▶ Work to be completed
Whatever lies between the line that holds "Task: Click the Payment After months field" and the final line of the records below, both included, should be repeated exactly; leave out the pictures and add nothing.
■ ■ ■ ■ ■ ■ ■
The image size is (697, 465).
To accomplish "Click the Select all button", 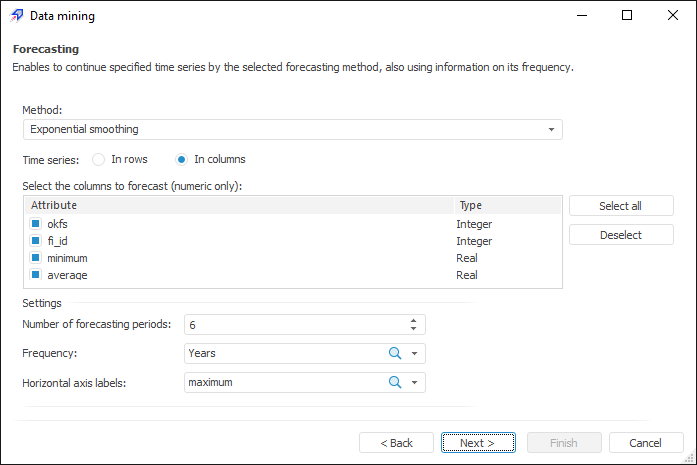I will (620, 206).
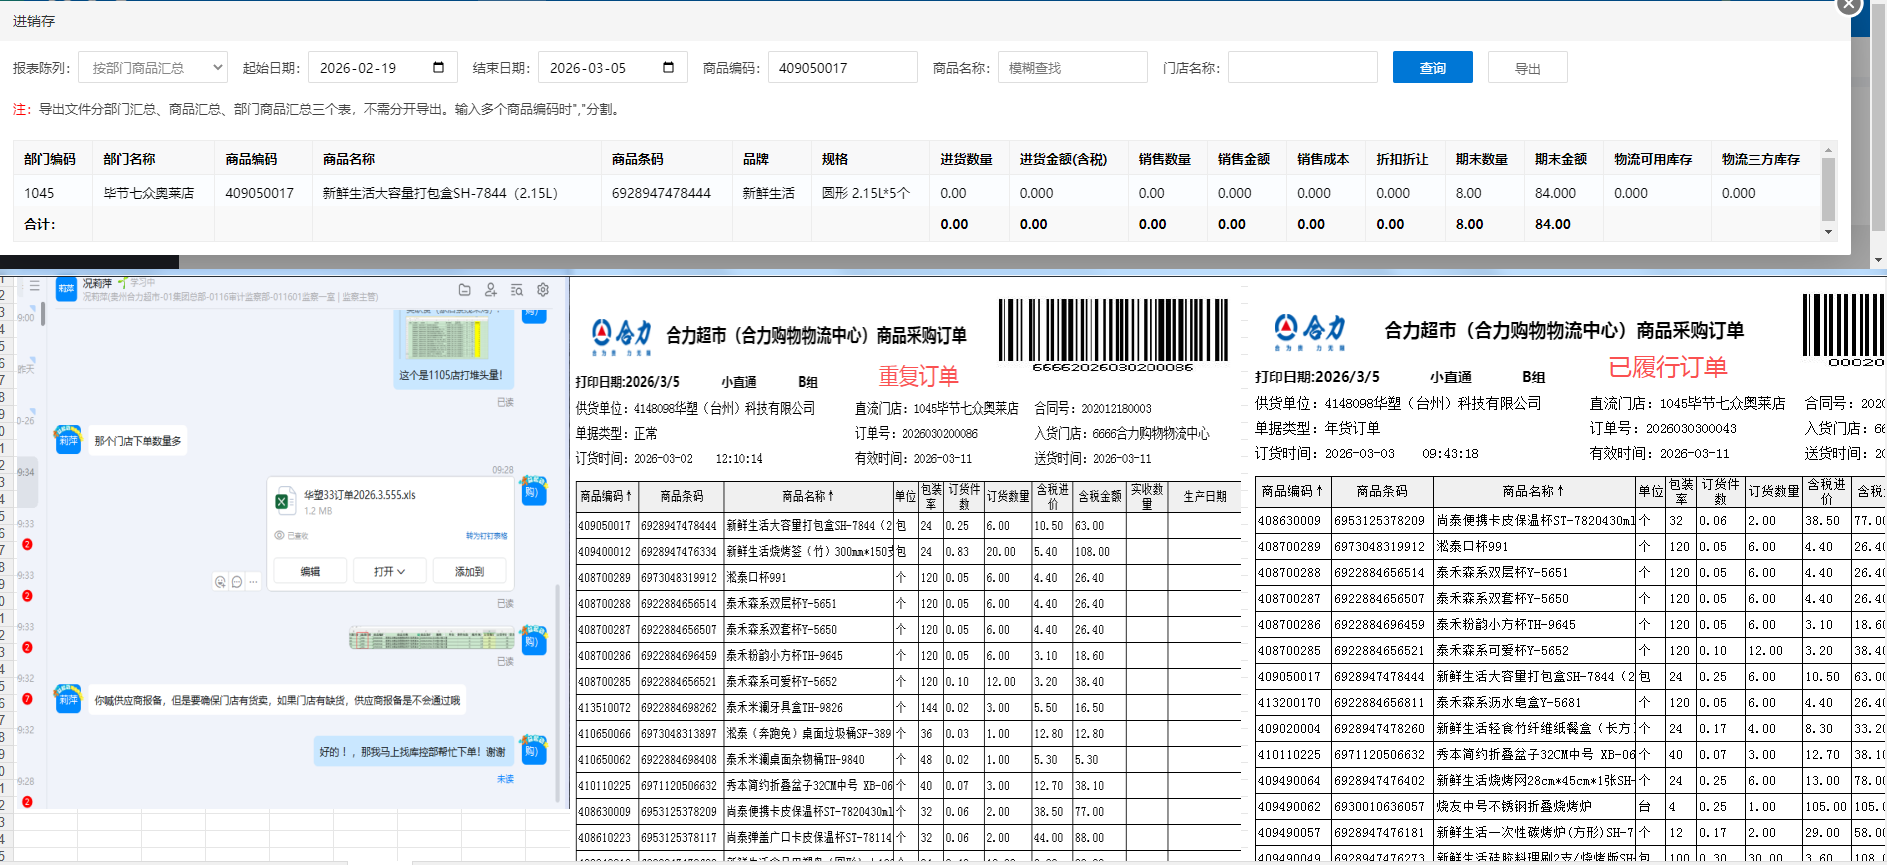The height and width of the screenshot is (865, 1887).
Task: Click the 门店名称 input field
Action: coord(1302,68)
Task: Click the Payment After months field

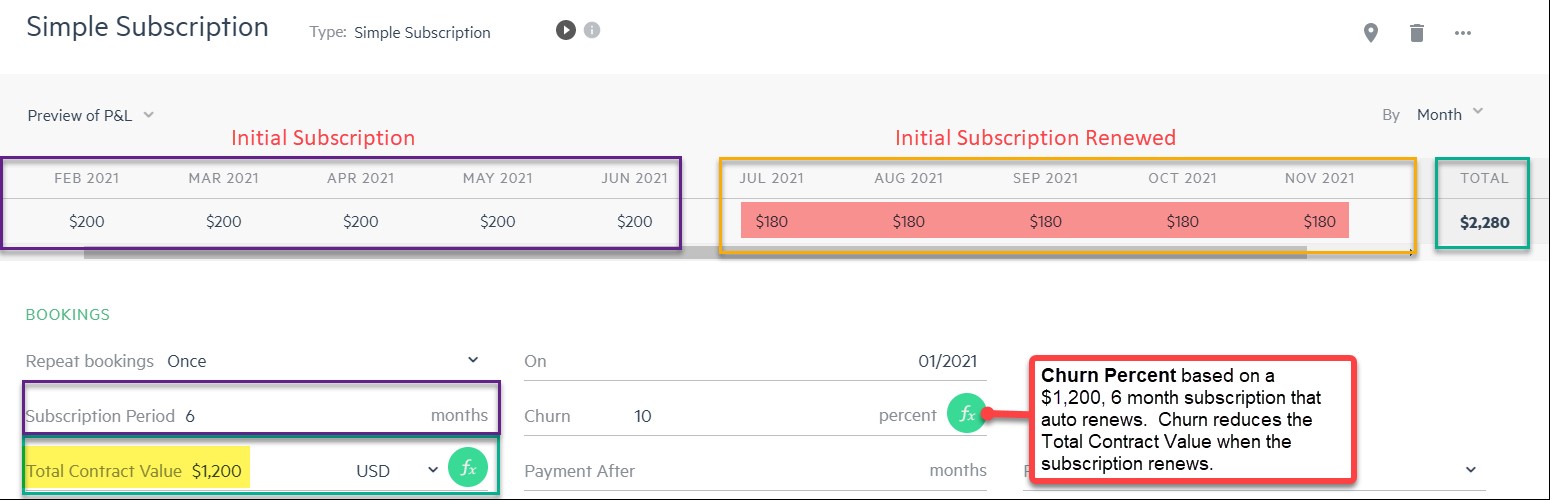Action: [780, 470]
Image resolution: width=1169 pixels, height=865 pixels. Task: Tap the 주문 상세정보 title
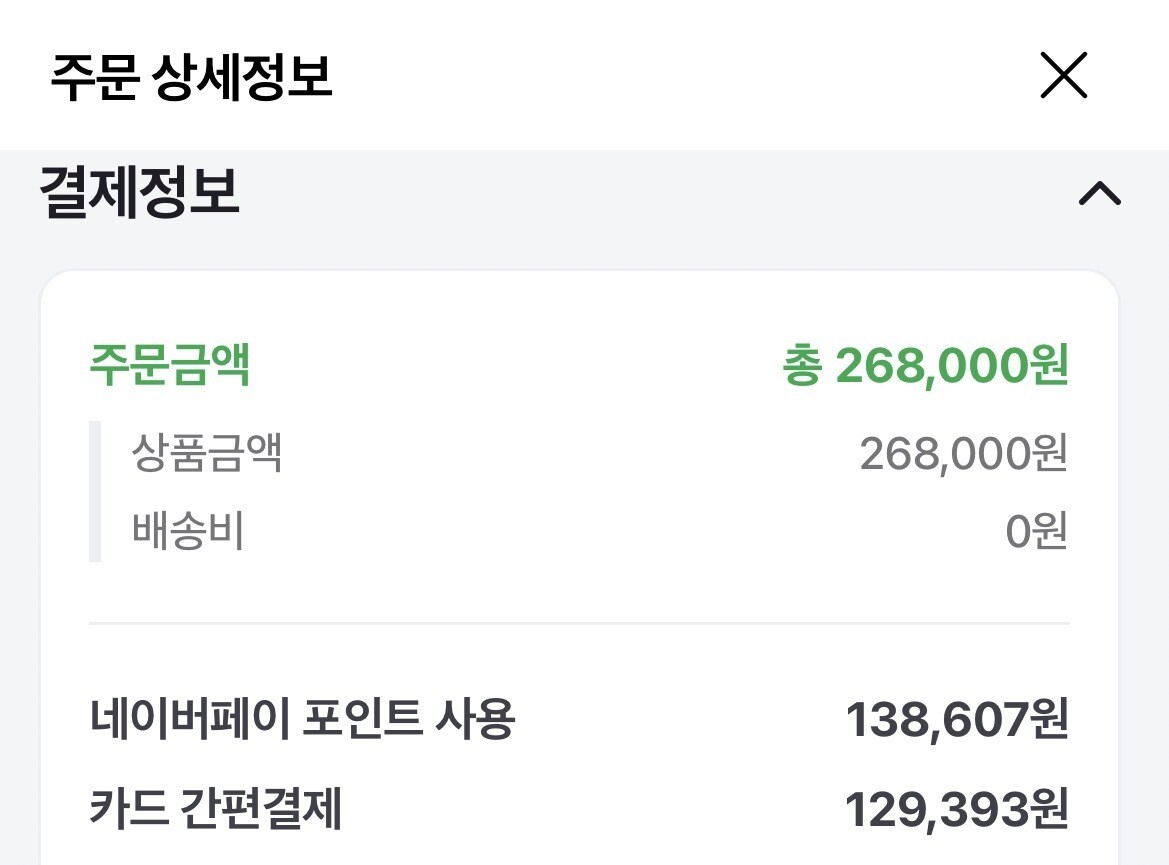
■ ■ ■ ■ ■ ■ ■
▶ Task solution
Task: Click the Payment After months field

Action: [780, 470]
Image resolution: width=1169 pixels, height=865 pixels. Task: Tap the 주문 상세정보 title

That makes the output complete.